Understandably, parents who are going through divorce often have a difficult time meeting each other on common ground in terms of child custody arrangements. If this is your situation, then it may be a good idea to make a list of things, no matter how small, that you both can agree on, and then try to build from there.
For example, maybe you and your co-parent can agree that staying with the same pediatrician is the right decision. If you both agree about your child's extracurricular activities, then maybe that can be added to the list. Really, any number of points of agreement may serve as a foundation for a long-term solution.
Increasingly, parents going through divorce or separation in Florida are seeking help from parent coordinators. These are individuals with expertise in resolving disagreements between parents. In working with a parenting coordinator, the goal is to develop an effective, cost-efficient arrangement without having to litigate in court. This approach is non-adversarial and takes into account the unique relationships between the parents and the child.

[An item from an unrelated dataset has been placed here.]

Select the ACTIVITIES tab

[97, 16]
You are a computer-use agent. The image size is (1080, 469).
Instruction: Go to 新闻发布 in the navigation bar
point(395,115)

An effective parent coordinator works as a neutral third party to learn about the individuals involved and help the parents develop a time-sharing plan that they both can agree upon. By contrast, child custody disputes that go to court are left up to a judge's discretion, and generally judges do not have time to become familiar with the litigants. Consequently, court decisions often don't make sense to one or both sides of the dispute.
Still, litigation is necessary to settle many child custody cases. If you are wondering which route is best for your family, then an attorney with experience in litigation and parent coordination can help you decide.